- Relator(a)
- Augusto Cesar Leite de Carvalho
- Órgão julgador
- 6ª Turma
- Data do julgamento
- 15/10/2025
- Data de publicação
- 20/10/2025
TST – Embargos de Declaração 0000774-05.2017.5.12.0057, Rel. Augusto Cesar Leite de Carvalho, 6ª Turma, j. 15/10/2025, p. 20/10/2025
EMENTA: EMBARGOS DE DECLARAÇÃO. RECURSO DE REVISTA INTERPOSTO NA VIGÊNCIA DA LEI 13.467/2017. TEMPO DE ESPERA PELO TRANSPORTE FORNECIDO PELA EMPRESA. TEMPO À DISPOSIÇÃO DO EMPREGADOR. PERÍODO ANTERIOR E POSTERIOR À VIGÊNCIA DA LEI 13.467/2017. DIREITO INTERTEMPORAL. APLICAÇÃO IMEDIATA DAS ALTERAÇÕES PROMOVIDAS PELA LEI 13.467/2017 AOS CONTRATOS DE TRABALHO EM CURSO. TEMA 23 DA TABELA DE RECURSOS DE REVISTA REPETITIVOS. DECISÃO DO PLENO DO TST. ESCLARECIMENTOS. Trata-se de debate sobre o direito intertemporal, no tocante à possibilidade de aplicação imediata das alterações promovidas pela Lei 13.467/2017 aos contratos de trabalho que estavam em curso na data de sua entrada em vigor. No caso concreto, o contrato de trabalho teve início em 1994 e continuava vigente ao tempo da propositura da presente demanda. Portanto, a relação laboral perdurou após a eficácia da Lei 13.467/2017, ocorrida em 11/11/2017. A Sexta Turma sempre entendeu que as alterações lesivas não alcançavam os contratos de trabalho firmados antes da inovação legislativa, pelos motivos alinhados nos fundamentos desta decisão.

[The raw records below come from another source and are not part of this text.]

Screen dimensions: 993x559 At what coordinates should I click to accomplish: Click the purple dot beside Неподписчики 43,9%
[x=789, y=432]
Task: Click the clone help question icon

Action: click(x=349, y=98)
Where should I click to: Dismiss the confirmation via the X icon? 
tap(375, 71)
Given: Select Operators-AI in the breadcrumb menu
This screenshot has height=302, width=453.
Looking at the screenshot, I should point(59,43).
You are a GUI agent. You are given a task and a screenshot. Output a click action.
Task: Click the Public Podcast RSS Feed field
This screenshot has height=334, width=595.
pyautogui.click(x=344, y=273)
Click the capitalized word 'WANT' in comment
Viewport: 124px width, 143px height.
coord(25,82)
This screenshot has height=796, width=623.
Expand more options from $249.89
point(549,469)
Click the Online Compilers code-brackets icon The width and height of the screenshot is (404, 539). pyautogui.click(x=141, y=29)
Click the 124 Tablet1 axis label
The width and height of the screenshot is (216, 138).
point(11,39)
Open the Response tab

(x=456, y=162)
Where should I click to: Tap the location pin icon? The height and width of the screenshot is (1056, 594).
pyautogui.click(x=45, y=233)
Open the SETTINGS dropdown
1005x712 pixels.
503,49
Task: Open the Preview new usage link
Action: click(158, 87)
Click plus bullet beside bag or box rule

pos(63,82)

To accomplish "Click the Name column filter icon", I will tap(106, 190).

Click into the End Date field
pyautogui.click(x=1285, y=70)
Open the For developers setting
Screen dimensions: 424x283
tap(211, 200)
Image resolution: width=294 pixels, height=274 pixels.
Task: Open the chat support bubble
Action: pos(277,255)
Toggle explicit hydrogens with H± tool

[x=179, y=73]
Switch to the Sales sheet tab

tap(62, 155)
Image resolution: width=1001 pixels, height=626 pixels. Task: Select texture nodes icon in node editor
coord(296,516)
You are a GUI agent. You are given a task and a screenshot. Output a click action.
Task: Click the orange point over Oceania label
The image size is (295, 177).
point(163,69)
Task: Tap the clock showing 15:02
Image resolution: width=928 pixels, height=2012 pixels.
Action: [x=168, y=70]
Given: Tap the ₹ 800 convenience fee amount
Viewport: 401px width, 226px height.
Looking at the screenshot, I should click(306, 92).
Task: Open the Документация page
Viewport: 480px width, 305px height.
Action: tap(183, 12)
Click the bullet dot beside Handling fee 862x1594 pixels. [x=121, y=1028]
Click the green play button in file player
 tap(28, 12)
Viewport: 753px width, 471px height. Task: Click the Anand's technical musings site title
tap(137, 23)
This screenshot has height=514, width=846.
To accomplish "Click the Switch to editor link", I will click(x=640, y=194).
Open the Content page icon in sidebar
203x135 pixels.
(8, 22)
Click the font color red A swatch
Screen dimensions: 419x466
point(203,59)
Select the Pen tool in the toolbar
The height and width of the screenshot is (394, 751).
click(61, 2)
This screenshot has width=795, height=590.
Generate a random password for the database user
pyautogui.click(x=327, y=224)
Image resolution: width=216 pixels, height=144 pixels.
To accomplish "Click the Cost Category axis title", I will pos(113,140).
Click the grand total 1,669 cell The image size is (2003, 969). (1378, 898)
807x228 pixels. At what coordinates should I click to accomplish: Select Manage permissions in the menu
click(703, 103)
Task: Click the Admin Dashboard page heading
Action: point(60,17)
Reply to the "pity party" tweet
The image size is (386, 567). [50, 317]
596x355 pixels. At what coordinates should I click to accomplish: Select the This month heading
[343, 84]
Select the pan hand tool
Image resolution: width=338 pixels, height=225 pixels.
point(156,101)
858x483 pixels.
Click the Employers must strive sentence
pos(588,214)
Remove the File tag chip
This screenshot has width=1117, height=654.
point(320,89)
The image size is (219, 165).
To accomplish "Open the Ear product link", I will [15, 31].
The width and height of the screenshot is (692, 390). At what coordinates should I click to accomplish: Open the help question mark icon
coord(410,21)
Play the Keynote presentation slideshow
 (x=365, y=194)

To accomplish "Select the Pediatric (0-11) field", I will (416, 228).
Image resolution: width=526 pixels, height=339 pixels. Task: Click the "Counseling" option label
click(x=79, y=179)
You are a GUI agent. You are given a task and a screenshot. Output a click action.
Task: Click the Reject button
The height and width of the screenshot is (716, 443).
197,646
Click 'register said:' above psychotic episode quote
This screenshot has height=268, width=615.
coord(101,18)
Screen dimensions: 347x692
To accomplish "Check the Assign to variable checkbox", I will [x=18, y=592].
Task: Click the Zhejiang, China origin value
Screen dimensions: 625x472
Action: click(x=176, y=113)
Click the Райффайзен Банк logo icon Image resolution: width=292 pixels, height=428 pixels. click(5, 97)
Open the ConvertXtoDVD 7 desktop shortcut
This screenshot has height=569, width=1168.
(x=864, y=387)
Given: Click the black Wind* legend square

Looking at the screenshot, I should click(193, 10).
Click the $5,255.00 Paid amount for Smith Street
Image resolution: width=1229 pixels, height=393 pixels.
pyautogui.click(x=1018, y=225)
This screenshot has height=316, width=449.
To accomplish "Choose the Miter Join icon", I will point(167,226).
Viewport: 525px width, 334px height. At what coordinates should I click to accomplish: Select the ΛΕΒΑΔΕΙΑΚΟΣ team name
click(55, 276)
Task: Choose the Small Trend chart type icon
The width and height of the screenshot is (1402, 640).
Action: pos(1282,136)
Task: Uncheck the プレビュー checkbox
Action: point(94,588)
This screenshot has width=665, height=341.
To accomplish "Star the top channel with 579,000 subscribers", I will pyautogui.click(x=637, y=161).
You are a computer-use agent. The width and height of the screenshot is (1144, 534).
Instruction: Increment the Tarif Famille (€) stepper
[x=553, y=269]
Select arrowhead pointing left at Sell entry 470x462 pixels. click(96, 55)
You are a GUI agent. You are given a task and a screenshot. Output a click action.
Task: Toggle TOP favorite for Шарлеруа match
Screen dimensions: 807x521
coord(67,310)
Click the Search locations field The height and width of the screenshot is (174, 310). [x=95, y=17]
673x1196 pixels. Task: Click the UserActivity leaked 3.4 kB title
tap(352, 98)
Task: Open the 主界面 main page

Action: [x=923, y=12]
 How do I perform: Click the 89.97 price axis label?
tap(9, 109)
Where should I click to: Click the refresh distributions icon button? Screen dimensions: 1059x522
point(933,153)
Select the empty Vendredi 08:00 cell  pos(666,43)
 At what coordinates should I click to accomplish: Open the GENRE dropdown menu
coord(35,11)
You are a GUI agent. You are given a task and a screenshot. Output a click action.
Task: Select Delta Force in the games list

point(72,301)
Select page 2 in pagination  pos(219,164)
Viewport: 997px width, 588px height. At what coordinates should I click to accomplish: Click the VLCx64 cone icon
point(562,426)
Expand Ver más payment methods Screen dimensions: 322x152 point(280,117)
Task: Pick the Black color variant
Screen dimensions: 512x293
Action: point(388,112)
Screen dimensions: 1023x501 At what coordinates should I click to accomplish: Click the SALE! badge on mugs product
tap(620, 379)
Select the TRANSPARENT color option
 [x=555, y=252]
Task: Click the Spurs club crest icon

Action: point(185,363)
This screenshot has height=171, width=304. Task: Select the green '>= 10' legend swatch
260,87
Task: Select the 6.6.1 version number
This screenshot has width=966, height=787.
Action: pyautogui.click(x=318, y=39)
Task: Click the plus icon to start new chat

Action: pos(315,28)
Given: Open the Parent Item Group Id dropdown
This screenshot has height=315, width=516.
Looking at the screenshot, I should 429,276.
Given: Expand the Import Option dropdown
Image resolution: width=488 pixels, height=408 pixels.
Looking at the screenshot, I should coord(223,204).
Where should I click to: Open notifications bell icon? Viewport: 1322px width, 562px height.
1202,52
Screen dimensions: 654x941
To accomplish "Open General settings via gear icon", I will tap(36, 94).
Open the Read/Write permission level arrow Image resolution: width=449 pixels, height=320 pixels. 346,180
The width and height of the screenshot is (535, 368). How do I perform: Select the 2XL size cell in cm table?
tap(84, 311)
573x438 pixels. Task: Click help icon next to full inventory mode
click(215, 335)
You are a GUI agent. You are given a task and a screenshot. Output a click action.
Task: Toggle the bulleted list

Todavia, o Tribunal Pleno do TST, em julgamento ocorrido no dia 25/11/2024, ao apreciar o processo IncJulgRREmbRep nº 528-80.2018.5.14.0004, correspondente ao Tema 23 da Tabela de Recursos de Revista Repetitivos, decidiu, por maioria, fixar a seguinte tese vinculante: “ a Lei nº 13.467/2017 possui aplicação imediata aos contratos de trabalho em curso, passando a regular os direitos decorrentes de lei cujos fatos geradores tenham se efetivado a partir de sua vigência ”. O caso concreto trata de tempo de espera do empregado pelo transporte fornecido pelo empregador. Após a vigência da Lei nº 13.467/2017, o tempo de espera pela condução fornecida pelo empregador não pode mais ser considerado tempo à disposição da empresa, haja vista que, durante este período, o obreiro não se encontra à disposição do empregador, conforme é possível se extrair da nova redação do artigo 4º, §2º, da CLT. Logo, deve ser aplicada a previsão constante do art. 4º, §2º, da CLT, com a nova redação, a partir de 11/11/2017, data da eficácia da Lei 13.467/2017, conforme já explicitado no dispositivo da decisão embargada. Embargos declaratórios providos apenas para acrescer fundamentos, sem efeito modificativo. (Tribunal Superior do Trabalho (6ª Turma). Acórdão: 0000774-05.2017.5.12.0057. Relator(a): AUGUSTO CESAR LEITE DE CARVALHO. Data de julgamento: 15/10/2025. Juntado aos autos em 20/10/2025.)